Julia Rodríguez Larreta
El asesinato de una atractiva mujer, encontrada semi desnuda en su cama, en un country, en la ciudad de Río Cuarto, estrangulada con el cinturón de su bata de cama, fue la noticia escabrosa de la semana. Una mezcla de sexo, crimen y misterio que recuerda el caso ocurrido unos años atrás, en otro elegante country de las afueras de Buenos Aires, cuando una mujer fue encontrada en su bañera, con varios balazos dentro del cuerpo, los cuales habían sido enigmáticamente disimulados. Homicidio que todavía continúa sin aclararse.
Sin embargo, el deterioro de la seguridad pública en Argentina es algo que desborda ampliamente el círculo de los delitos aparentemente pasionales. La impunidad de la delincuencia es apabullante, tal como lo muestra la variedad de hechos que día a día, reflejan un alarmante crecimiento de la violencia criminal. Continúa secuestrado desde hace tiempo, un joven de apellido Ianone, sin que se descubra su paradero y tampoco se ha sabido nada sobre la desaparición de Julio López, testigo en un juicio sonado. También se denunciaron en estos días, dos violaciones en la Capital, así como el asesinato de dos personas que esperaban ante un semáforo, situación hoy día de alto de riesgo. Un joven rehusó entregar su coche en una autopista y fue muerto a balazos, mientras que otro que intentó que no se llevaran a su novia, después de ser asaltado, sufrió la misma suerte. Y como si esto no bastara para dar idea de la inseguridad reinante, hace poco balearon a un policía, chauffeur del superintendente de investigaciones de Delitos Complejos y Crimen Organizado.
SUPERPODEREs.

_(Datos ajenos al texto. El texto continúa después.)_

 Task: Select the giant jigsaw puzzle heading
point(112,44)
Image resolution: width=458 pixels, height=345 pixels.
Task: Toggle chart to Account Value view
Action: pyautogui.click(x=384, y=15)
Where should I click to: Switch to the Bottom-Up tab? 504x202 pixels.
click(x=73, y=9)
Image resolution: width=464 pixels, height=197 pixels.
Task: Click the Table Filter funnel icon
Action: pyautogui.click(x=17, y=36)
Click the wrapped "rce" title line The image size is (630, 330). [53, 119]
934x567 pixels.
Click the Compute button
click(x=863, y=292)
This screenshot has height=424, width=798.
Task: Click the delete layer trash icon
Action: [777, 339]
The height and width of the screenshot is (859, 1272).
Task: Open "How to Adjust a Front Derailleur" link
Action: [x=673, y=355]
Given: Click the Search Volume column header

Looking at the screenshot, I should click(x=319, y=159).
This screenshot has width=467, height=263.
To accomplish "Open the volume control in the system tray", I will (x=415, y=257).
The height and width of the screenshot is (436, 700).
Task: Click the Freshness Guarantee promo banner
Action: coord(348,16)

En medio de este clima y luego de que decenas de miles de personas hayan acudido en más de una oportunidad a las convocatorias de Blumberg, padre de un chico que fuera secuestrado y luego vilmente asesinado, para reclamar a las autoridades que cumplan con su cometido de brindar seguridad a la población, acaba de conocerse una reciente medida presidencial sorpendente.
Haciendo uso de los superpode- res que le votaron nuevamente en el Congreso, que le permite desviar los recursos presupuestarios, el Ejecutivo acaba de reasignar partidas y le han hecho quitas al presupuesto de la Policía Federal y a la Gendarmería Nacional. Un total cercano a los 11 millones de pesos, que pasarán a ser manejados por el insaciable De Vido, el Ministro de Planificación Federal, bajo cuyas directivas pasan desde las grandes obras públicas que se anuncian, hasta las concesiones, etc.
Por supuesto que no es sólo con más dinero que se mejora la eficiencia de la labor policial, pero no parece muy acertado retacearle sus recursos si se quiere elevar su calidad y rendimiento. Sabido es que el éxito de Giuliani en su lucha contra el delito en Nueva York, no contó sólo con la política de "la tolerancia cero", sino también con la inversión realizada para mejorar sistemas, equipos y entrenamientos.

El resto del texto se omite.